Some of the songs are hymnic in style and attitude. Biblical language and religious images abound (mostly Christian, curiously – but that’s typical for Cohen, despite being a Zen-practising observant Jew!).

The sixteen-page booklet features lyrics, sketches and notebook entries by Cohen 

Musically, the album is wonderful. It’s a major improvement over his last album, Dear Heather (2004), which sounded under-produced – and dominated by computer-generated synth keyboards. Many of the songs here may have started in a similar fashion, but the keyboards are often mixed way back. There are a lot of interesting acoustic sounds in the arrangements: acoustic guitar - which Cohen plays on three tracks - slide guitar, cornet, trumpet, violin, and banjo.

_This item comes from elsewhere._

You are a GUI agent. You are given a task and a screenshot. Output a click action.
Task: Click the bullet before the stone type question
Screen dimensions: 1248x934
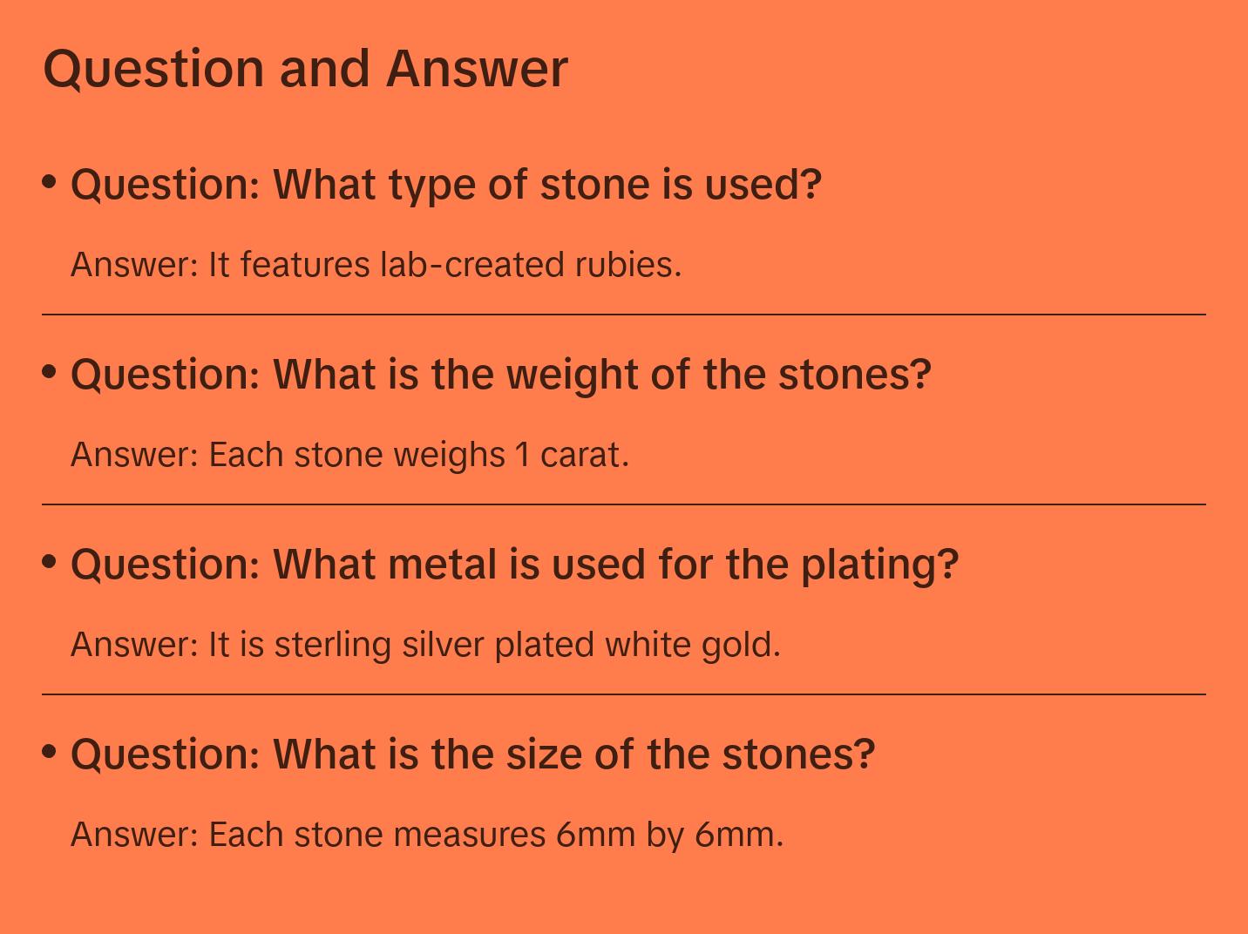50,181
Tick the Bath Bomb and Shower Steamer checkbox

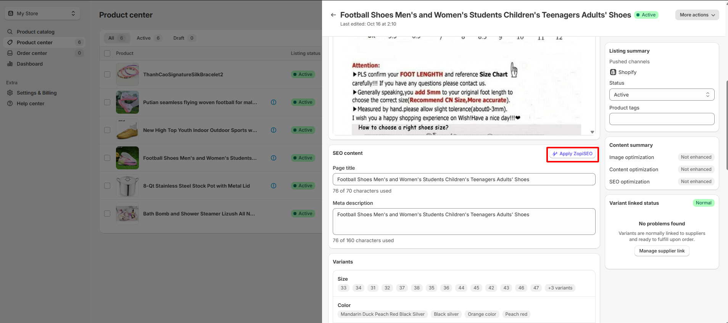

The bass lines are often provided by synthesizer, but the drumming  is mostly done with brushes . The arrangements are open and spacious; you can hear each element in the arrangement.

The vocals are what one has come to expect from a Leonard Cohen album. There's that familiar deep baritone - limited in its range, but certainly not limited in its expressiveness. The voice is even deeper now. Cohen gave up smoking a while ago (he mentions the fact in "Darkness"), and expected his voice to go up a bit - strangely, it dropped a little lower. Some of the vocals are closer to speech than song - an intimate whisper, almost. But that matches the music. And, as usual, there are the familiar female backing vocals used as lush underpinning to Cohen's singing. Cohen calls them his singing angels: on this album it's Sharon Robinson, Anjani Thomas and Jennifer Warnes; and the Webb Sisters (Hattie and Charley Webb) - part of his touring band. Angelic, indeed - offering gorgeous counterpoint to the gruff tones of Cohen's singing.

The music moves with a slow groove - there's some blues and a waltz, a shuffle and a lullaby. Cohen has always been thought of primarily as a poet putting verses to music. But he's always been very musical, and there's a loping swing that drives this stuff forward. He knows how to write a good melody. And he has impeccable taste in musical collaborators. You listen to Cohen for the words, for the insight, for the vision. But it always comes packaged in good music - a great blend. And this album is a perfect example. It will have you quickly hooked.


So, if you're a Leonard Cohen fan, this is one to get. An excellent album - good to listen to, thoughtful, and quite moving. Old ideas? Good ideas - delivered impeccably.